Information given:
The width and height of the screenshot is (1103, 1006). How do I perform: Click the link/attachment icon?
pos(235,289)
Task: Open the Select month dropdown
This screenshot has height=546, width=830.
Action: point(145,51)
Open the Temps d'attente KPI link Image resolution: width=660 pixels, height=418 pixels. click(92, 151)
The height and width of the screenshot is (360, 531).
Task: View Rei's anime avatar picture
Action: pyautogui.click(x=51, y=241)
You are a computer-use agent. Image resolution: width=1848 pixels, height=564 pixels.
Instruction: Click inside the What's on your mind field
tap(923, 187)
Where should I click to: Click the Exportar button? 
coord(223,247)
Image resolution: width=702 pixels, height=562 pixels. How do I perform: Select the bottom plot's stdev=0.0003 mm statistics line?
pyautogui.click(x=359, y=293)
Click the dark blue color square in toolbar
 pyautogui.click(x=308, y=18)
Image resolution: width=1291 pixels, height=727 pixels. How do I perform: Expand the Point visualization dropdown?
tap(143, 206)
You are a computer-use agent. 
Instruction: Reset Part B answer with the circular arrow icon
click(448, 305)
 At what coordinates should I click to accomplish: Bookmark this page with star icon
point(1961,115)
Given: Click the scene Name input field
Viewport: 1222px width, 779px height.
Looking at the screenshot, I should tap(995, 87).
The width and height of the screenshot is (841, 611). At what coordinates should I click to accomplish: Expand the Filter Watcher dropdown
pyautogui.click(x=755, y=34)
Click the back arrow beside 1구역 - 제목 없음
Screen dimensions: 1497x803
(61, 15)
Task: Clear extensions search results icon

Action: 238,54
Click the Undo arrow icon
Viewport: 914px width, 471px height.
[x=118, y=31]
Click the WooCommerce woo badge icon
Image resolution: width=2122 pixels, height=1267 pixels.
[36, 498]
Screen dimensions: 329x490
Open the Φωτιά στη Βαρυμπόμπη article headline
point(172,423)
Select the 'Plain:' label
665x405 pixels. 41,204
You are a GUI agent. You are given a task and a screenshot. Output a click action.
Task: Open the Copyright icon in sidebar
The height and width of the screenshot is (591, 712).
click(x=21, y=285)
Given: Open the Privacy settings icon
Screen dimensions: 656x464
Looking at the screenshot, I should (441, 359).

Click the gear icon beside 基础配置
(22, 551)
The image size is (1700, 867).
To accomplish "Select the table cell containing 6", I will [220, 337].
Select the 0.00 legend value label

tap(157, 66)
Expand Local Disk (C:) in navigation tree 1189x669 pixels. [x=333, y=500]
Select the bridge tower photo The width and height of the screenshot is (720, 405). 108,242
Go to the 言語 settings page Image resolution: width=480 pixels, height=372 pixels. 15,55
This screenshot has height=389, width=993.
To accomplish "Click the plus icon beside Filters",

The exercise:
Set out every line of the items above as a Markdown table with the columns No. and Line. Number the rows in order and leave out blank lines.

The completed task:
| No. | Line |
|---|---|
| 1 | The width and height of the screenshot is (1103, 1006). How do I perform: Click the link/attachment icon? |
| 2 | pos(235,289) |
| 3 | Task: Open the Select month dropdown |
| 4 | This screenshot has height=546, width=830. |
| 5 | Action: point(145,51) |
| 6 | Open the Temps d'attente KPI link Image resolution: width=660 pixels, height=418 pixels. click(92, 151) |
| 7 | The height and width of the screenshot is (360, 531). |
| 8 | Task: View Rei's anime avatar picture |
| 9 | Action: pyautogui.click(x=51, y=241) |
| 10 | You are a computer-use agent. Image resolution: width=1848 pixels, height=564 pixels. |
| 11 | Instruction: Click inside the What's on your mind field |
| 12 | tap(923, 187) |
| 13 | Where should I click to: Click the Exportar button?  |
| 14 | coord(223,247) |
| 15 | Image resolution: width=702 pixels, height=562 pixels. How do I perform: Select the bottom plot's stdev=0.0003 mm statistics line? |
| 16 | pyautogui.click(x=359, y=293) |
| 17 | Click the dark blue color square in toolbar |
| 18 |  pyautogui.click(x=308, y=18) |
| 19 | Image resolution: width=1291 pixels, height=727 pixels. How do I perform: Expand the Point visualization dropdown? |
| 20 | tap(143, 206) |
| 21 | You are a computer-use agent.  |
| 22 | Instruction: Reset Part B answer with the circular arrow icon |
| 23 | click(448, 305) |
| 24 |  At what coordinates should I click to accomplish: Bookmark this page with star icon |
| 25 | point(1961,115) |
| 26 | Given: Click the scene Name input field |
| 27 | Viewport: 1222px width, 779px height. |
| 28 | Looking at the screenshot, I should tap(995, 87). |
| 29 | The width and height of the screenshot is (841, 611). At what coordinates should I click to accomplish: Expand the Filter Watcher dropdown |
| 30 | pyautogui.click(x=755, y=34) |
| 31 | Click the back arrow beside 1구역 - 제목 없음 |
| 32 | Screen dimensions: 1497x803 |
| 33 | (61, 15) |
| 34 | Task: Clear extensions search results icon |
| 35 | Action: 238,54 |
| 36 | Click the Undo arrow icon |
| 37 | Viewport: 914px width, 471px height. |
| 38 | [x=118, y=31] |
| 39 | Click the WooCommerce woo badge icon |
| 40 | Image resolution: width=2122 pixels, height=1267 pixels. |
| 41 | [36, 498] |
| 42 | Screen dimensions: 329x490 |
| 43 | Open the Φωτιά στη Βαρυμπόμπη article headline |
| 44 | point(172,423) |
| 45 | Select the 'Plain:' label |
| 46 | 665x405 pixels. 41,204 |
| 47 | You are a GUI agent. You are given a task and a screenshot. Output a click action. |
| 48 | Task: Open the Copyright icon in sidebar |
| 49 | The height and width of the screenshot is (591, 712). |
| 50 | click(x=21, y=285) |
| 51 | Given: Open the Privacy settings icon |
| 52 | Screen dimensions: 656x464 |
| 53 | Looking at the screenshot, I should (441, 359). |
| 54 | Click the gear icon beside 基础配置 |
| 55 | (22, 551) |
| 56 | The image size is (1700, 867). |
| 57 | To accomplish "Select the table cell containing 6", I will [220, 337]. |
| 58 | Select the 0.00 legend value label |
| 59 | tap(157, 66) |
| 60 | Expand Local Disk (C:) in navigation tree 1189x669 pixels. [x=333, y=500] |
| 61 | Select the bridge tower photo The width and height of the screenshot is (720, 405). 108,242 |
| 62 | Go to the 言語 settings page Image resolution: width=480 pixels, height=372 pixels. 15,55 |
| 63 | This screenshot has height=389, width=993. |
| 64 | To accomplish "Click the plus icon beside Filters", |